Récompensée aux Golden Globes et Emmy awards américains comme aux Bafta britanniques, "Downton Abbey" a été vu par environ 120 millions de personnes dans plus de 200 pays.
Mais cette série, les critiques l'avaient déjà constaté à l'époque, a une particularité: elle ne fait jamais allusion à la religion, pourtant omniprésente dans l'aristocratie britannique de l'époque. En six saisons, pas une scène d'office religieux, pas même une petite prière du soir, rien, rien!
Même le titre était suspect
Ce fait n'est pas dû au hasard. Comme l'avait révélé le conseiller historique de la série, Alastair Bruce, les responsables de la chaîne anglaise ITV avaient exigé des producteurs "qu'ils laissent la religion en dehors de ça". Pourquoi? Pour ne pas s'aliéner un public de plus en plus athée. Explicitement, ils ont refusé une récitation d'une prière en latin avant le repas et l'usage de napperons en forme de mitre d'évêque. Même le nom de Abbey a failli disparaître, certains imaginant que le titre renverrait au premier usage de ce manoir comme abbaye catholique avant la Réforme anglicane.
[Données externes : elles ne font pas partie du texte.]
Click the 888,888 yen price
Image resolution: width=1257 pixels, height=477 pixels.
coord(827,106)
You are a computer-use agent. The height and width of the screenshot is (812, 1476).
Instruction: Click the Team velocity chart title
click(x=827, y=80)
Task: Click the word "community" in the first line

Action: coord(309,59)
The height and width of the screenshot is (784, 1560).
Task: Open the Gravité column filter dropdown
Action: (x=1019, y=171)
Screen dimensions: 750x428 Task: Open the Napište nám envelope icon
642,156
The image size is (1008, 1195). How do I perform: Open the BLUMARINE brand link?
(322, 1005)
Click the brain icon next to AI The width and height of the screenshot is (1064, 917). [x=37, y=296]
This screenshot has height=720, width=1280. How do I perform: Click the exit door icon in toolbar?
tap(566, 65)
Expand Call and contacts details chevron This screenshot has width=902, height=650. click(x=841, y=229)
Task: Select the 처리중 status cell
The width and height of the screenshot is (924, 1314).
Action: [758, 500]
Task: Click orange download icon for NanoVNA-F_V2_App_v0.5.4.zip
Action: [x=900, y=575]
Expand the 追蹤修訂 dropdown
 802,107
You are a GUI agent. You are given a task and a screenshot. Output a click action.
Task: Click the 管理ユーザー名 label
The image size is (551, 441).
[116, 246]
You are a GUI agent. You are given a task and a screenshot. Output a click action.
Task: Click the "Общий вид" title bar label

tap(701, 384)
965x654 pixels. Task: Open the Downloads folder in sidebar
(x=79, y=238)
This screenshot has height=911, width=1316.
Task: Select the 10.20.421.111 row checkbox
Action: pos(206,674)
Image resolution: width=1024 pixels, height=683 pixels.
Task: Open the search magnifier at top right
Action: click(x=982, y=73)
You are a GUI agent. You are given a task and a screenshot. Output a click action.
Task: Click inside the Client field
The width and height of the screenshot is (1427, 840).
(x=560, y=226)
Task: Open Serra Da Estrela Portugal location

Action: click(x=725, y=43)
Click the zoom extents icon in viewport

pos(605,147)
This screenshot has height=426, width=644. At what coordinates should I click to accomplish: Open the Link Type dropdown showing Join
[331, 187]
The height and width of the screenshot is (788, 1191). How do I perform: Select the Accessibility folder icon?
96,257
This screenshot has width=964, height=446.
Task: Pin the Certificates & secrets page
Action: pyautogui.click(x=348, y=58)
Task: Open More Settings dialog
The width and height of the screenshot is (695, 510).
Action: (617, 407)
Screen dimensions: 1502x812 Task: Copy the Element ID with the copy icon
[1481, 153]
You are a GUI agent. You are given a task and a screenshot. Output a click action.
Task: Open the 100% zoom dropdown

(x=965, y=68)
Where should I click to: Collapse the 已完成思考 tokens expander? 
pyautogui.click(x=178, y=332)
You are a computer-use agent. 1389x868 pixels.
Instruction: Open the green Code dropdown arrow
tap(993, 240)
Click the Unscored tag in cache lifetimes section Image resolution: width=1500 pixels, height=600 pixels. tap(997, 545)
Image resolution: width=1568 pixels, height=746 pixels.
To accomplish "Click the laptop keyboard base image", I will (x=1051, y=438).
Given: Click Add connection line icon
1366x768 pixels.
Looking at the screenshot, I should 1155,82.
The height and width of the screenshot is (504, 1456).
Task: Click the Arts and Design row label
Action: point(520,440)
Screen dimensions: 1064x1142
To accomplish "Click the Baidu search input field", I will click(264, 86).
Méfiance à l'égard du catholicisme
D'ailleurs, plus généralement, la série omet complètement d'évoquer l'intérêt que l'époque portait au catholicisme. De nombreuses figures célèbres des années 20-30 s'étaient pourtant converties. Dans "Downton Abbey", le catholicisme n'apparaît qu'en termes assez négatifs ou sous le prisme politique de l'indépendance de l'Irlande.
Maintenir le statu quo
Ce refus à évoquer le religieux oblitère surtout un pan important de la réalité historique de l'aristocratie britannique de ce début de siècle, les rituels religieux exprimant ce qu'il convient de faire pour le roi, pour le pays et, surtout, "pour que rien ne change". C'est le religieux qui cimente le statu quo social, justifiant ainsi que chacun reste à sa place. Cet oubli a aussi un impact sur la psychologie des personnages, surtout les domestiques, dont on ne comprend pas toujours les réactions.
Le film sera-t-il aussi "free religion" que la série? Réponse sur les écrans le 25 septembre.